Extracted information Block Start

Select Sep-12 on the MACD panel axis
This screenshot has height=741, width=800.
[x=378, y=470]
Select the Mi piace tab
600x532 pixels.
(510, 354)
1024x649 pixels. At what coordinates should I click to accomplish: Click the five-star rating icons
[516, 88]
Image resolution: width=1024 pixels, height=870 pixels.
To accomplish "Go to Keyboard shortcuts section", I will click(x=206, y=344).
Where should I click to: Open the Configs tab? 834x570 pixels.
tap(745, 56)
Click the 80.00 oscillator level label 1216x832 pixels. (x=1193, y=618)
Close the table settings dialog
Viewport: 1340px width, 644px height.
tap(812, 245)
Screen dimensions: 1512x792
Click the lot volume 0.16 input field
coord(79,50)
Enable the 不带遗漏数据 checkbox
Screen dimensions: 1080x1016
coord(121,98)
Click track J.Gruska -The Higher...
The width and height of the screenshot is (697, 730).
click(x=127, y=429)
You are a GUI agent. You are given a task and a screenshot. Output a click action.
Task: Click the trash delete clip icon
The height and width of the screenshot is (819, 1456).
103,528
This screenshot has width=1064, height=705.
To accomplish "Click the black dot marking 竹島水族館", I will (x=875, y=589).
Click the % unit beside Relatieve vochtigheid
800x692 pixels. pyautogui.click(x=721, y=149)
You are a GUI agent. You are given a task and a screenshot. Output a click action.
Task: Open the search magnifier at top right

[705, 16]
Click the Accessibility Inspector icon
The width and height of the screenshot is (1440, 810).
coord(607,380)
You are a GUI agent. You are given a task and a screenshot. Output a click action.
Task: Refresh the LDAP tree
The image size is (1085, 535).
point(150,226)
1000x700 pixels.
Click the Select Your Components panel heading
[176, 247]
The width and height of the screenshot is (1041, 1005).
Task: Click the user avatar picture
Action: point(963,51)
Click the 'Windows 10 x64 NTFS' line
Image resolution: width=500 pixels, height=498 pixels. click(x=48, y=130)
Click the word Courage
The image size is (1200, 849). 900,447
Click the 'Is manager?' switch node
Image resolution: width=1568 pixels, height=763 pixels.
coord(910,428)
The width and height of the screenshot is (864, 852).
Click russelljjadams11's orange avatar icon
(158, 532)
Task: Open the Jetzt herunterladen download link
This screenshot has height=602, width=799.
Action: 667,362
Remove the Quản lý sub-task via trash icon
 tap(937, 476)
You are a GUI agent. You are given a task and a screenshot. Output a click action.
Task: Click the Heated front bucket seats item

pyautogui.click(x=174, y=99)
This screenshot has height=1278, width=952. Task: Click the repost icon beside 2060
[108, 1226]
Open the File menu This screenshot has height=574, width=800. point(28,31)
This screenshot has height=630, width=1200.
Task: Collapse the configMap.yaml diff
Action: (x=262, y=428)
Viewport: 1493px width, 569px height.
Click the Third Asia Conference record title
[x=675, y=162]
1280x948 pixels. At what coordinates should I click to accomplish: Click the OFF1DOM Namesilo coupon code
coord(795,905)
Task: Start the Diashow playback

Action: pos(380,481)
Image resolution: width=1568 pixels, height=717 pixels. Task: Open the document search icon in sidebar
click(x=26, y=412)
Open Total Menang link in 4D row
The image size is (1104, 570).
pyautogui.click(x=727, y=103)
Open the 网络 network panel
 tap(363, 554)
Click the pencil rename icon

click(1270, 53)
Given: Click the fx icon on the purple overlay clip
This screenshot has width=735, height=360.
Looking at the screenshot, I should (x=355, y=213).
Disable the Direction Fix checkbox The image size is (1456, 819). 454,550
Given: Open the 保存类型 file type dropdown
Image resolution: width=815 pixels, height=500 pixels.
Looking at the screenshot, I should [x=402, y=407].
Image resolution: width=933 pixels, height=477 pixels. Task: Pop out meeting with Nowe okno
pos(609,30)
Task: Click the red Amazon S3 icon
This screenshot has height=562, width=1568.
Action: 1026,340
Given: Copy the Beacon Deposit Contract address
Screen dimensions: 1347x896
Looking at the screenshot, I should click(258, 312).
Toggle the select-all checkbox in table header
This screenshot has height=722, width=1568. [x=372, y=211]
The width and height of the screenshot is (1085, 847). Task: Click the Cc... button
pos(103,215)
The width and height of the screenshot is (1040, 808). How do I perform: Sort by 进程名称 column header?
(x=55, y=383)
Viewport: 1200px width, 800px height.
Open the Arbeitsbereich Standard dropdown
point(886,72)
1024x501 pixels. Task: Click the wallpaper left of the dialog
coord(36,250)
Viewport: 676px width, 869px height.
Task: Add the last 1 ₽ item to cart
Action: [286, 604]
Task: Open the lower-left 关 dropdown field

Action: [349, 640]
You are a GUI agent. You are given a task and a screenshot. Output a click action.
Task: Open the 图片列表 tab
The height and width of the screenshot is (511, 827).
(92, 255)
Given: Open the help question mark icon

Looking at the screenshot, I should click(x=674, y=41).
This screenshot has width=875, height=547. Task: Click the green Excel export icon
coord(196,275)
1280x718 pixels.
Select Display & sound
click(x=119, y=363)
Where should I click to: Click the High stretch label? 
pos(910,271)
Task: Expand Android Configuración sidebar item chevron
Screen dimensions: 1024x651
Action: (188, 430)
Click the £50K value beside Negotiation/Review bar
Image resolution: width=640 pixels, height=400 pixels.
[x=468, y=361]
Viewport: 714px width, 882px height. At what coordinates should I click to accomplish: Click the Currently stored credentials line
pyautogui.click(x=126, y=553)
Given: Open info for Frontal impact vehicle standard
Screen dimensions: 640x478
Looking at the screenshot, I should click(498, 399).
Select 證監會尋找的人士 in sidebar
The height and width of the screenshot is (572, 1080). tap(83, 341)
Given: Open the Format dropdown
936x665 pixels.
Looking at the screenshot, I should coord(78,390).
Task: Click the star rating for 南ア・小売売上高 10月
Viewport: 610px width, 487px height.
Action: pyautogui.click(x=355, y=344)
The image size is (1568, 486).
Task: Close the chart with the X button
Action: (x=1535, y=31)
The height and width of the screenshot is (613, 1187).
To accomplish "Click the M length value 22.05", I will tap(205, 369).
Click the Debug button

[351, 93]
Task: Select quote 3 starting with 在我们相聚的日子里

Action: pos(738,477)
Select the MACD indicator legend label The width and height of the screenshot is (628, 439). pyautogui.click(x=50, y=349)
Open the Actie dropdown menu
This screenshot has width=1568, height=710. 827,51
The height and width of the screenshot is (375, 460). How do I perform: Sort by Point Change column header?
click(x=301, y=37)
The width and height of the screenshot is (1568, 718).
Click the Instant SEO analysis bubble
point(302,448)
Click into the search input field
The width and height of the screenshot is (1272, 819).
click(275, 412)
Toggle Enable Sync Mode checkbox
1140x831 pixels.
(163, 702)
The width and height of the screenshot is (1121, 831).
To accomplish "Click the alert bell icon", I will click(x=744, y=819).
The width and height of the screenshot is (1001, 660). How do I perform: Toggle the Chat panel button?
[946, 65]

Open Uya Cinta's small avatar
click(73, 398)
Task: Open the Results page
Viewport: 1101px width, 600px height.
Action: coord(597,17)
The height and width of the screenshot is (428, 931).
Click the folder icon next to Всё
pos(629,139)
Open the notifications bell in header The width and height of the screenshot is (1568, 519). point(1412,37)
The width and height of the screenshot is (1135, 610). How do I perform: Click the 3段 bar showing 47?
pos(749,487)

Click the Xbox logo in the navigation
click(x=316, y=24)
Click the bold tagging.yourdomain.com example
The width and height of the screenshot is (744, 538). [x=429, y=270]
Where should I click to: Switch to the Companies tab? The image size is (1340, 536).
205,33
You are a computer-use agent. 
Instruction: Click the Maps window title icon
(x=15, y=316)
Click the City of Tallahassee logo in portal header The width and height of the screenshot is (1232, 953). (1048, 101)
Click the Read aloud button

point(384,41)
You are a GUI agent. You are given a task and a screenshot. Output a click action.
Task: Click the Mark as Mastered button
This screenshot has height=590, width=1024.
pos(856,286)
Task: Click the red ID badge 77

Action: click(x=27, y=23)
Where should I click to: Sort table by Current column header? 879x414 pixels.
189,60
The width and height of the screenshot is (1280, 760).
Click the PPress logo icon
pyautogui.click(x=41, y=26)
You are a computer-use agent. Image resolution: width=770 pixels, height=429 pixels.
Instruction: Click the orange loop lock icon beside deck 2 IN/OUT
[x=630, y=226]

Extracted information Block End

#### [Problem]
Please reproduce, exactly as written, the lines of the records from the first line through the one containing "This screenshot has width=1064, height=705.".

#### [Task output]
Select Sep-12 on the MACD panel axis
This screenshot has height=741, width=800.
[x=378, y=470]
Select the Mi piace tab
600x532 pixels.
(510, 354)
1024x649 pixels. At what coordinates should I click to accomplish: Click the five-star rating icons
[516, 88]
Image resolution: width=1024 pixels, height=870 pixels.
To accomplish "Go to Keyboard shortcuts section", I will click(x=206, y=344).
Where should I click to: Open the Configs tab? 834x570 pixels.
tap(745, 56)
Click the 80.00 oscillator level label 1216x832 pixels. (x=1193, y=618)
Close the table settings dialog
Viewport: 1340px width, 644px height.
tap(812, 245)
Screen dimensions: 1512x792
Click the lot volume 0.16 input field
coord(79,50)
Enable the 不带遗漏数据 checkbox
Screen dimensions: 1080x1016
coord(121,98)
Click track J.Gruska -The Higher...
The width and height of the screenshot is (697, 730).
click(x=127, y=429)
You are a GUI agent. You are given a task and a screenshot. Output a click action.
Task: Click the trash delete clip icon
The height and width of the screenshot is (819, 1456).
103,528
This screenshot has width=1064, height=705.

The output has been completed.